Supplied data START

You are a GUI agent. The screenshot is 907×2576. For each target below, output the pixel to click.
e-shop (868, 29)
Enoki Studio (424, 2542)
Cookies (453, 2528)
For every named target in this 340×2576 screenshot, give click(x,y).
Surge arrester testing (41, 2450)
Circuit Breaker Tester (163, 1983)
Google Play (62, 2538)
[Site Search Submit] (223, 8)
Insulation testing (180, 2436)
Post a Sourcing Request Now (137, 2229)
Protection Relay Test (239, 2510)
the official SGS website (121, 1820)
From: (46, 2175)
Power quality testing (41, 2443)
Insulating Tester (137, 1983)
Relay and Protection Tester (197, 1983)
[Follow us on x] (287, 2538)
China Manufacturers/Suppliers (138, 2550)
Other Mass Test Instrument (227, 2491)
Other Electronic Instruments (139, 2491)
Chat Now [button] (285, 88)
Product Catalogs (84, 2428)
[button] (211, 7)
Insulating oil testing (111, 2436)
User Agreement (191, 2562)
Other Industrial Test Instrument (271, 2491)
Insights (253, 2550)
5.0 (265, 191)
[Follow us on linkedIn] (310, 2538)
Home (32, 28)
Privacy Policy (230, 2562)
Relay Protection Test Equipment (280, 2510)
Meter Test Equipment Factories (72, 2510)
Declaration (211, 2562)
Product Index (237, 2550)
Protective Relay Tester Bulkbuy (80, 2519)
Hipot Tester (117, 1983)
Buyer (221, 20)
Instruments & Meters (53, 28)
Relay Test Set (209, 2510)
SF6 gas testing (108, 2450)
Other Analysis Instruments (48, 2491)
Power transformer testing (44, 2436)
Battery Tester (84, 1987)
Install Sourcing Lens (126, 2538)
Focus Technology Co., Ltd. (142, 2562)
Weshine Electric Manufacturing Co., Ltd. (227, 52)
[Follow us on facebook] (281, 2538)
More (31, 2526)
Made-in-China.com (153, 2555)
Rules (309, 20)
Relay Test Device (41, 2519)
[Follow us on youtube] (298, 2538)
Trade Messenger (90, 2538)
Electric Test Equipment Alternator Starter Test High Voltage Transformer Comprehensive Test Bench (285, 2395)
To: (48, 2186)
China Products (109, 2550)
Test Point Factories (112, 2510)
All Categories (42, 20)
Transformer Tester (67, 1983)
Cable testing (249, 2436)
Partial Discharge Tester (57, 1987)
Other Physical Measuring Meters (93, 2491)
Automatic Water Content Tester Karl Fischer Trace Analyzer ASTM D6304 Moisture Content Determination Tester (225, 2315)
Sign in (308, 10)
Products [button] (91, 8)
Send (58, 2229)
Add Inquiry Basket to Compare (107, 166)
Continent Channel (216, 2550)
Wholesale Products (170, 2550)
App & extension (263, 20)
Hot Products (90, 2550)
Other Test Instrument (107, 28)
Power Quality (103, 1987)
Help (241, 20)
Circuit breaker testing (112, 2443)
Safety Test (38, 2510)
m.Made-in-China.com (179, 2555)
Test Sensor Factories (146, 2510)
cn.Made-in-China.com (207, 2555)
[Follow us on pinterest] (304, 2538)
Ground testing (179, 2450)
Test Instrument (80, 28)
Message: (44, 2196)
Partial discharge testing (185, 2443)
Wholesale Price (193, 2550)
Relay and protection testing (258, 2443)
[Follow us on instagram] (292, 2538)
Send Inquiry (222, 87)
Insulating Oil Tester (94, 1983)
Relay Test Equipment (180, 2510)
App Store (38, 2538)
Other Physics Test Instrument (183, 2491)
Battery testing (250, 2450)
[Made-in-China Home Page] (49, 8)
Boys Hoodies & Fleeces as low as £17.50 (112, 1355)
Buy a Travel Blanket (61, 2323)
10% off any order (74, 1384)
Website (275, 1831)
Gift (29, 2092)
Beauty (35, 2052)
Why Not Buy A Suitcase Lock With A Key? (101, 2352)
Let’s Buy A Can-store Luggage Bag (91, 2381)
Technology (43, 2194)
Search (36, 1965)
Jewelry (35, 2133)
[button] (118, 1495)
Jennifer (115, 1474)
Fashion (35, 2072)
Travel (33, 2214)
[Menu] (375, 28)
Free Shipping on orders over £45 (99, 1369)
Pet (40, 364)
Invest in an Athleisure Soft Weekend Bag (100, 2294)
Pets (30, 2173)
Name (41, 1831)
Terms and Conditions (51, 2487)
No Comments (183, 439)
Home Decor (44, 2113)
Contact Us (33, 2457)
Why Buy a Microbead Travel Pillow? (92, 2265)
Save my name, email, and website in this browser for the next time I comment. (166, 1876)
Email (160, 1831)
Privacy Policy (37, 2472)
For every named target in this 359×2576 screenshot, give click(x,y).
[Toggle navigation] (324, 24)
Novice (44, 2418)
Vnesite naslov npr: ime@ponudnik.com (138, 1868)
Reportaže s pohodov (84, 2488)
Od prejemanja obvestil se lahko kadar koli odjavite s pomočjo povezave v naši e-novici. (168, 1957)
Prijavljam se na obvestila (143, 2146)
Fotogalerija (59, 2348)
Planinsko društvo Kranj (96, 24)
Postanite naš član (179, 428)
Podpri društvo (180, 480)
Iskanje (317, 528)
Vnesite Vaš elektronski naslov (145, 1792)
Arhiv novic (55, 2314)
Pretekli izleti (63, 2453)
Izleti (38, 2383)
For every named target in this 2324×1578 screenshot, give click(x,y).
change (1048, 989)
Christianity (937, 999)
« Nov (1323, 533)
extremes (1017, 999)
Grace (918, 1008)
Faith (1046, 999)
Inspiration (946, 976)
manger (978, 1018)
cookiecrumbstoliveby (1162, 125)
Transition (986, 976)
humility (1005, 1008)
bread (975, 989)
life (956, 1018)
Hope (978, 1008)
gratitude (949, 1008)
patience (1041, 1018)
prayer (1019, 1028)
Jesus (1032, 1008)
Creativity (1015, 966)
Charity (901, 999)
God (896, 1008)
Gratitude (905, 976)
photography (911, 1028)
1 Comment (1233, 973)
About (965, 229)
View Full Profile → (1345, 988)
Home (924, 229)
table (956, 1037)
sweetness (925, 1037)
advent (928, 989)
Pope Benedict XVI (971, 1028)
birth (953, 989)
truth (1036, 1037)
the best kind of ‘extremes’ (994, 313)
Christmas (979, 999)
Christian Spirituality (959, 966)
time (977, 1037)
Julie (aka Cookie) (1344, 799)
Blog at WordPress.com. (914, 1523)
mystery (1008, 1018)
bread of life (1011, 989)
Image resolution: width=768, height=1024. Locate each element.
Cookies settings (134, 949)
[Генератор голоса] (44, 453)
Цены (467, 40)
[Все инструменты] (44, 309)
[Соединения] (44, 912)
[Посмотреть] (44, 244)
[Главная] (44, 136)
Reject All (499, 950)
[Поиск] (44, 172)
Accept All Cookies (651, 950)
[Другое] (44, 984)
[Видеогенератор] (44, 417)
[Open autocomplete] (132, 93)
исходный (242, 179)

Supplied data END

Set out every line from the material that contains the string "naslov".

Vnesite naslov npr: ime@ponudnik.com (138, 1868)
Vnesite Vaš elektronski naslov (145, 1792)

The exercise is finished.